Überraschende Senkung der Leitzinsen

An seinem zweiten Arbeitstag senkt der neue Präsident der Europäischen Zentralbank, Mario Draghi, die Leitzinsen im Euroraum von 1,5 auf 1,25 Prozent.

Schon an seinem zweiten Arbeitstag an der Spitze der Europäischen Zentralbank (EZB) hinterließ der Nachfolger von Jean-Claude Trichet mehr als nur eine Duftnote. Zur Überraschung vieler Analysten stutzte Mario Draghi am Donnerstag die Leitzinsen im Euroraum von 1,5 auf 1,25 Prozent. Die Zinsen waren erst heuer in zwei Schritten von 1,0 Prozent angehoben worden.

Draghi will mit diesem Schritt einen scharfen Einbruch des Wirtschaftswachstums vor dem Hintergrund der Schuldenkrise verhindern. Denn je niedriger die Zinsen, desto billiger werden Kredite. Mit billigem Geld der Banken sollen Investitionen der Unternehmen in Schwung kommen. "Der wirtschaftliche Ausblick bleibt sehr unsicher, die Abwärtsrisiken haben sich intensiviert", sagte der Italiener. Die Reduzierung der Wachstumserwartungen für 2012 sei sehr wahrscheinlich.

Draghi scheint die Konjunktur etwas mehr am Herzen zu liegen als Preisstabilität. Sein Vorgänger Trichet hingegen hat bei seinem Abschied extra diese Stabilität als oberste Maxime der EZB betont. Ziel der EZB ist eine Inflation von knapp 2,0 Prozent. In Österreich lag sie im September bei 3,6, in der gesamten Eurozone bei 3,0 Prozent. Die Leitzinssenkung wird die Inflation noch weiter anheizen. Bleibe das Wachstum weiter schwach, werde der Inflationsdruck mittelfristig zurückgehen, meint jedoch Draghi. 2012 soll sie nach seinen Angaben wieder unter zwei Prozent liegen.

Schlecht für Sparer

Leidtragende seiner Aktion sind nicht nur alle Konsumenten, sondern auch die Sparer. Die Zinsen für Einlagen werden weiter sinken. Schon jetzt macht man laut Berechnung der Oesterreichischen Nationalbank mit Sparbüchern aufgrund der hohen Inflationsrate Verluste. "Die Realverzinsung ist seit Beginn des Jahres unabhängig von der Bindung negativ", sagt OeNB-Statistik-Chef Johannes Turner. Bei täglich fälligen Geldern war das schon länger der Fall. Ein Jahr gebunden bringt derzeit maximal 2,77 Prozent.

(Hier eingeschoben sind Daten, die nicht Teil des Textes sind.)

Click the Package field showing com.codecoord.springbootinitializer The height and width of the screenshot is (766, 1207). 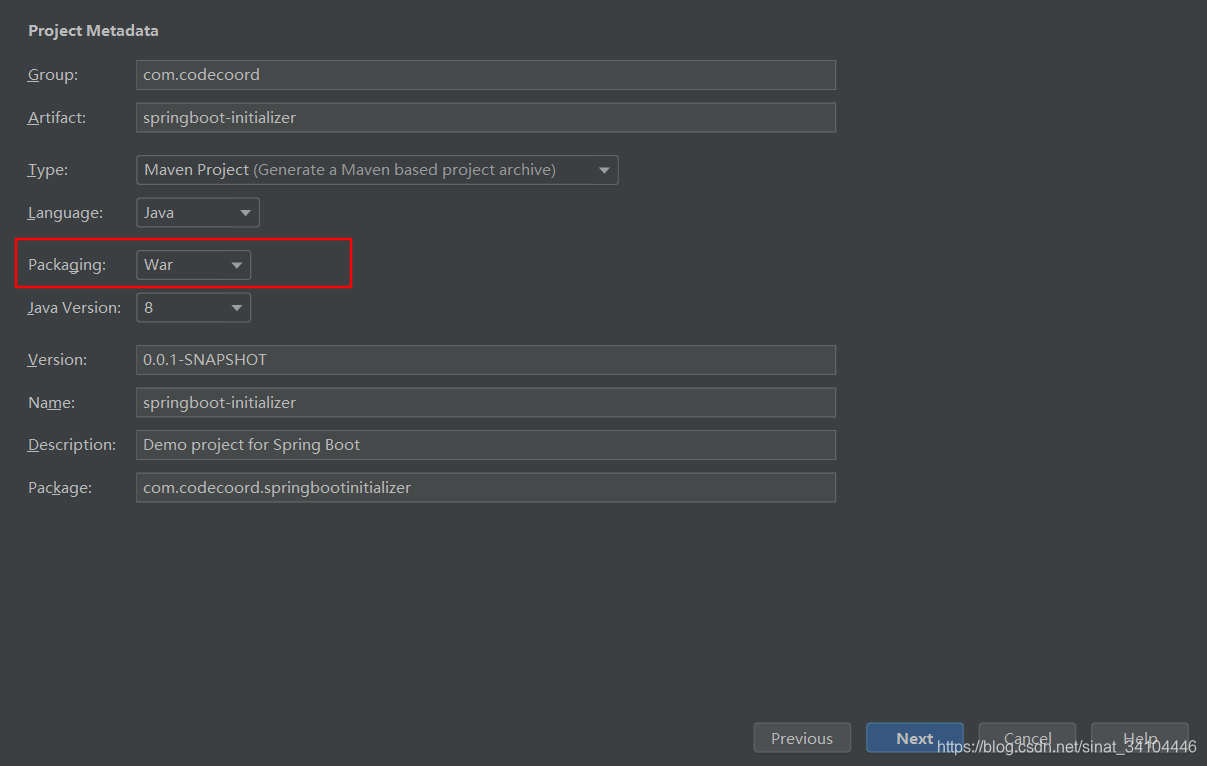[x=485, y=487]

Vorerst beobachten die Banken den Markt. "Wir gehen aber davon aus, dass sie in den nächsten Tagen und Wochen die Zinssenkung weitergegeben", heißt es bei der Erste Bank. Ihr Tipp: Die jetzt gebotenen Konditionen rasch sichern. Die RLB NÖ-Wien erhöhte sogar gestern vor der EZB-Sitzung den Zinssatz für neun Monate Bindung von 1,75 auf 2,0 Prozent. Bei der Bank Austria werden Kredite ab sofort billiger.